Commentary

Selected Criticism

Title:
Longaker, Dr. Daniel (1858–1949)
Author:
Singley, Carol J.
Print source:
J.R. LeMaster and Donald D. Kummings, eds., Walt Whitman: An Encyclopedia (New York: Garland Publishing, 1998), reproduced by permission.

Philadelphia physician Daniel Longaker treated Whitman during his final illness. He, as well as Dr. Alexander McAlister of Camden, were Whitman's main doctors. Neither presented bills for his services. Longaker earned his medical degree from the University of Pennsylvania in 1881 and was a pioneer in obstetrics; he is credited with being one of the first in Philadelphia to perform a caesarean section in a patient's home.
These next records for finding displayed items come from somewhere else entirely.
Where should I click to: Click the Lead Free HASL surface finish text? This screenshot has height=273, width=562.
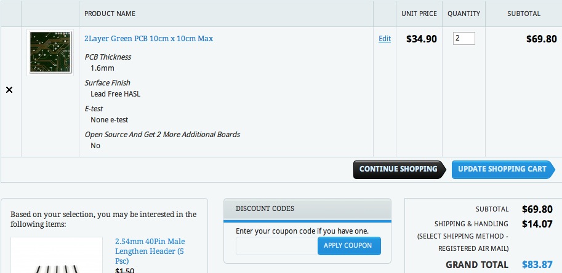[116, 94]
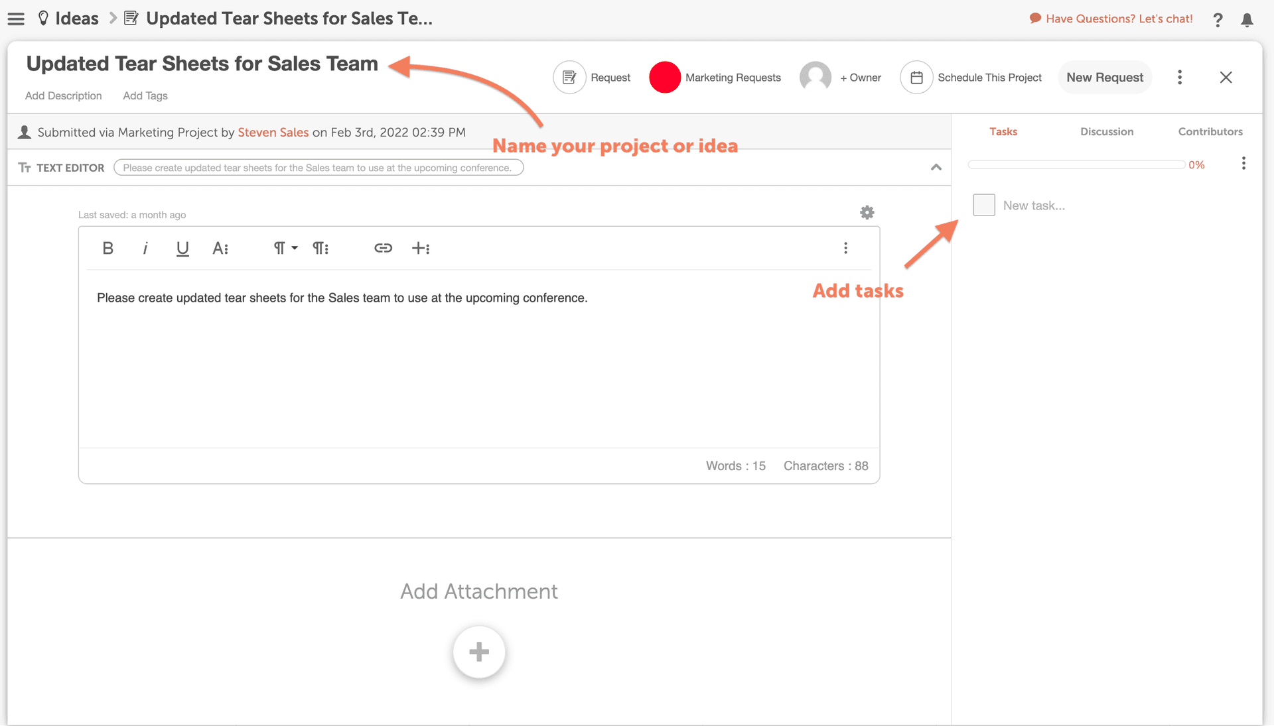The image size is (1274, 726).
Task: Check the New task checkbox
Action: coord(983,205)
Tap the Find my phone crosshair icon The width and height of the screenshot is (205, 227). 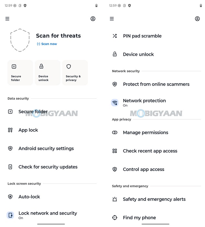(115, 218)
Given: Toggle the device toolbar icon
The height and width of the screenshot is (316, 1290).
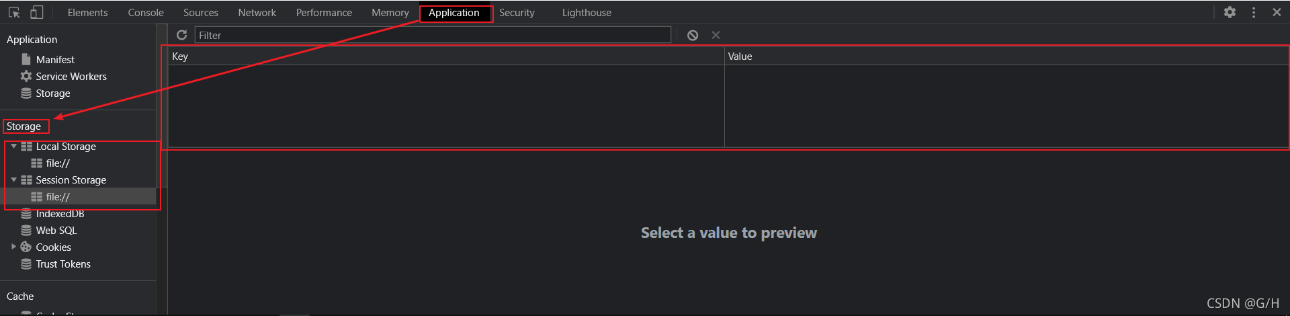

He served on the staff of Lying-in Hospital and Jewish Maternity Hospital and for several years was Chief of Obstetrics at Kensington Hospital for Women.

Early in 1891, Whitman's friend Horace Traubel asked Longaker to serve as Whitman's doctor. He and Whitman were most likely drawn to Longaker's liberal sympathies. After Longaker's death, for example, a newspaper revealed that his daughter had had him institutionalized because he gave money to leftist groups such as the Joint Anti-Fascist Refugee Committee. Longaker attributed Whitman's illness to the emotional strain of Civil War hospital work and to blood poisoning acquired from gangrenous wounds of patients Whitman had nursed. Longaker paid frequent visits and provided various medications, which Whitman's nurse, Elizabeth Leavitt Keller, describes as minimal, designed to alleviate acute or persistent pain. Whitman assisted in his own treatment by detailing his condition to Longaker orally and in letters. Longaker enjoyed talking with Whitman about human nature and reflects that Whitman responded as well to their conversations as he did to medical remedies. Whitman's condition worsened on 17 December 1891, when a fever, accompanied by chills and respiratory problems, incapacitated him. He partially recovered but died on 26 March 1892, too suddenly for Longaker to be called. He was attended by Dr. McAlister, his housekeeper Mary Oakes Davis, nurse Warren Fritzinger, and friends Thomas B. Harned and Horace Traubel.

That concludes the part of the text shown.